(Collected data entries)
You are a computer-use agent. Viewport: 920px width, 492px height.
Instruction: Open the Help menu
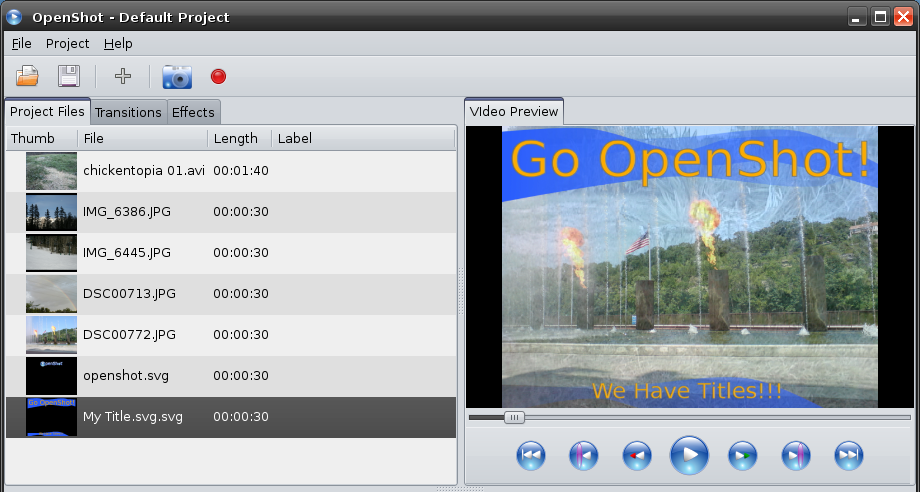pos(118,44)
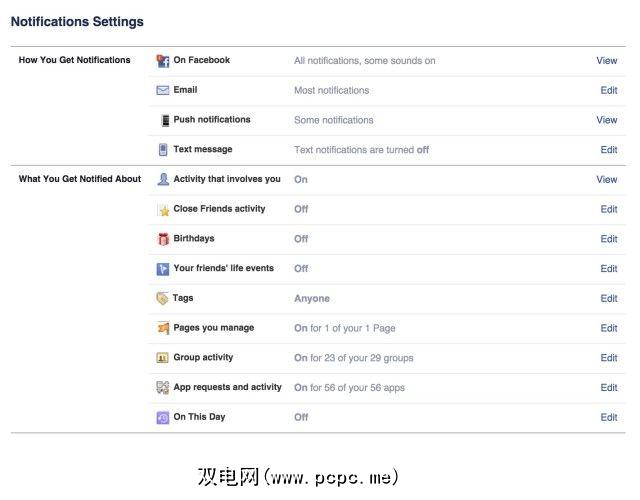Image resolution: width=640 pixels, height=500 pixels.
Task: Click the Push notifications phone icon
Action: (164, 121)
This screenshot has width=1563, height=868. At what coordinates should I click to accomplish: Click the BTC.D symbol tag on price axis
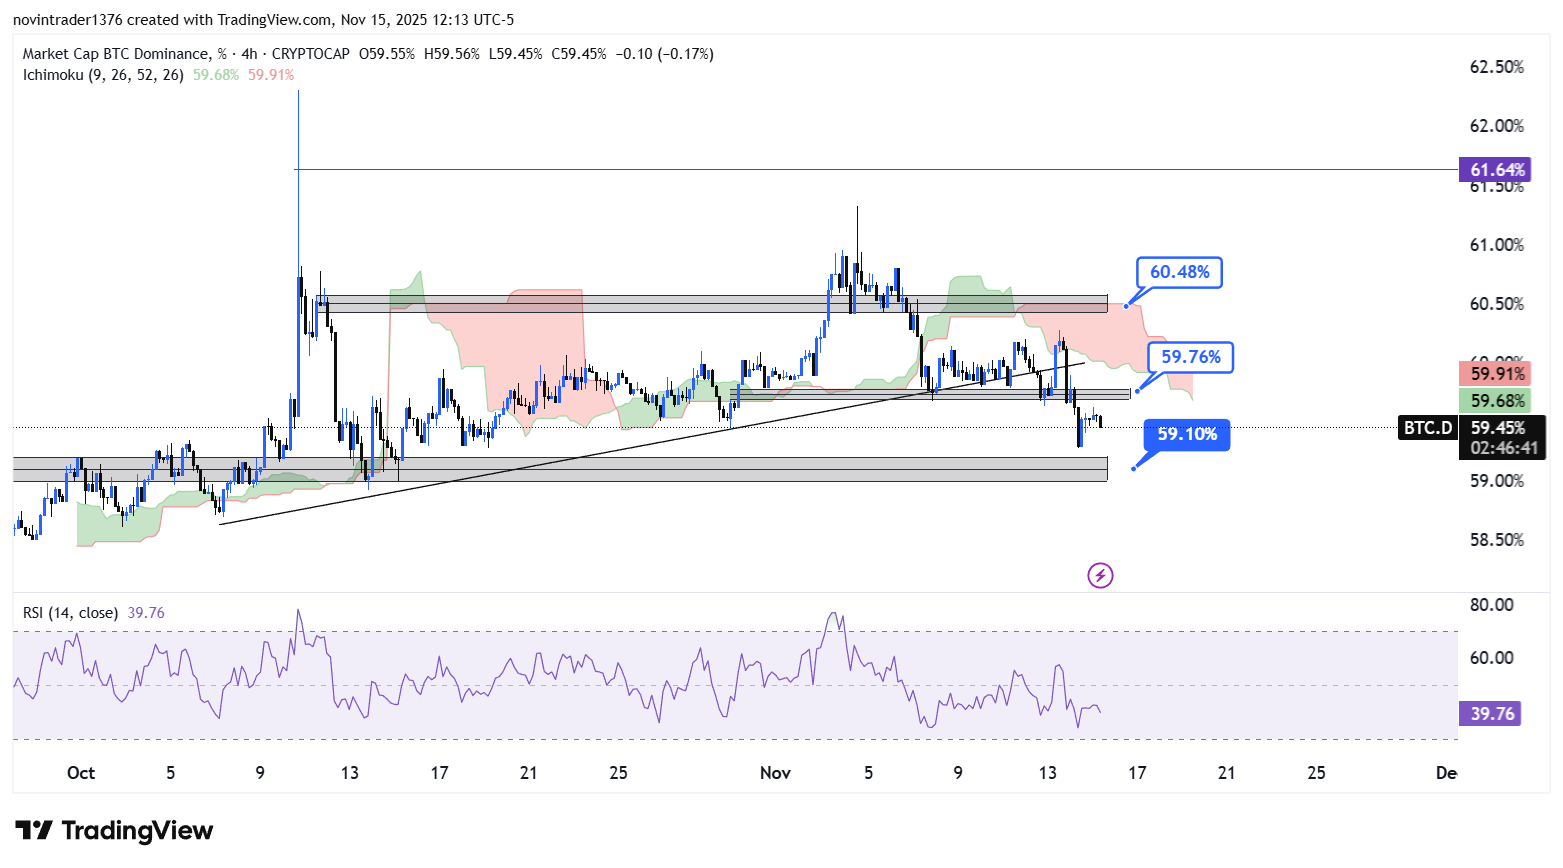[x=1427, y=428]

Instructions for the task>
Would you set down the entries exactly as given, minus their pictures?

Completed task>
You are a computer-use agent. Viewport: 920px width, 492px height.
Instruction: Open the Help menu
pos(118,44)
Image resolution: width=640 pixels, height=500 pixels.
Task: Click the Push notifications phone icon
Action: (164, 121)
This screenshot has width=1563, height=868. At what coordinates should I click to accomplish: Click the BTC.D symbol tag on price axis
[x=1427, y=428]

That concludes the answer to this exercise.